- [Task statement]:
Copy out every entry precisely.

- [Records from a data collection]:
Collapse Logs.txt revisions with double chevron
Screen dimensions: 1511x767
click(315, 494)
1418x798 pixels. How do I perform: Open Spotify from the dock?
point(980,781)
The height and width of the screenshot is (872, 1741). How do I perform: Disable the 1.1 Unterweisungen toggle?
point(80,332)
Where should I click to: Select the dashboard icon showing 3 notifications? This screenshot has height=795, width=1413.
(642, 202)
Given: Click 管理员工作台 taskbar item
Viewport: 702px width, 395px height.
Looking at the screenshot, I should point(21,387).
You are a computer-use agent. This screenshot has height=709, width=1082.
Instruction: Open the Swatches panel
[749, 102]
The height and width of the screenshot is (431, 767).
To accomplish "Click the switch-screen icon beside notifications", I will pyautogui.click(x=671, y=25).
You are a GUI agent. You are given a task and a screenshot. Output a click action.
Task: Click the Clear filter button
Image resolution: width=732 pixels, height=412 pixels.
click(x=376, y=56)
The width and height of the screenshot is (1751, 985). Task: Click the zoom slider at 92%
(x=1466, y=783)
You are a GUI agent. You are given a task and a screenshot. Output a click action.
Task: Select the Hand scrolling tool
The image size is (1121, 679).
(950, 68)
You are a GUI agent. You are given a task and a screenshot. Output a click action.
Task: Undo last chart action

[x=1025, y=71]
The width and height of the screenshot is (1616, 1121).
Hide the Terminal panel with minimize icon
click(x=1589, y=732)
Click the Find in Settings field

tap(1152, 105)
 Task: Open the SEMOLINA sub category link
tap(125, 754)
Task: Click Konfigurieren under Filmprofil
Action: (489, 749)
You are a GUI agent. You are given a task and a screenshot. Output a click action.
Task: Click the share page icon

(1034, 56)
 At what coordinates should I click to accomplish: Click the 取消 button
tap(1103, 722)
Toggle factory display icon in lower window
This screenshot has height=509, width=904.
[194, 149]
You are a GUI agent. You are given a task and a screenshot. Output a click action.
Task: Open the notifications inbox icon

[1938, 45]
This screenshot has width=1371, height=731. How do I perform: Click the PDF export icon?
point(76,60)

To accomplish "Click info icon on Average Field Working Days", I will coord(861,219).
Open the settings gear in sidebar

- [Response box]:
Collapse Logs.txt revisions with double chevron
Screen dimensions: 1511x767
click(315, 494)
1418x798 pixels. How do I perform: Open Spotify from the dock?
point(980,781)
The height and width of the screenshot is (872, 1741). How do I perform: Disable the 1.1 Unterweisungen toggle?
point(80,332)
Where should I click to: Select the dashboard icon showing 3 notifications? This screenshot has height=795, width=1413.
(642, 202)
Given: Click 管理员工作台 taskbar item
Viewport: 702px width, 395px height.
Looking at the screenshot, I should point(21,387).
You are a computer-use agent. This screenshot has height=709, width=1082.
Instruction: Open the Swatches panel
[749, 102]
The height and width of the screenshot is (431, 767).
To accomplish "Click the switch-screen icon beside notifications", I will pyautogui.click(x=671, y=25).
You are a GUI agent. You are given a task and a screenshot. Output a click action.
Task: Click the Clear filter button
Image resolution: width=732 pixels, height=412 pixels.
click(x=376, y=56)
The width and height of the screenshot is (1751, 985). Task: Click the zoom slider at 92%
(x=1466, y=783)
You are a GUI agent. You are given a task and a screenshot. Output a click action.
Task: Select the Hand scrolling tool
The image size is (1121, 679).
(950, 68)
You are a GUI agent. You are given a task and a screenshot. Output a click action.
Task: Undo last chart action

[x=1025, y=71]
The width and height of the screenshot is (1616, 1121).
Hide the Terminal panel with minimize icon
click(x=1589, y=732)
Click the Find in Settings field

tap(1152, 105)
 Task: Open the SEMOLINA sub category link
tap(125, 754)
Task: Click Konfigurieren under Filmprofil
Action: (489, 749)
You are a GUI agent. You are given a task and a screenshot. Output a click action.
Task: Click the share page icon

(1034, 56)
 At what coordinates should I click to accomplish: Click the 取消 button
tap(1103, 722)
Toggle factory display icon in lower window
This screenshot has height=509, width=904.
[194, 149]
You are a GUI agent. You are given a task and a screenshot. Output a click action.
Task: Open the notifications inbox icon

[1938, 45]
This screenshot has width=1371, height=731. How do I perform: Click the PDF export icon?
point(76,60)

To accomplish "Click info icon on Average Field Working Days", I will coord(861,219).
Open the settings gear in sidebar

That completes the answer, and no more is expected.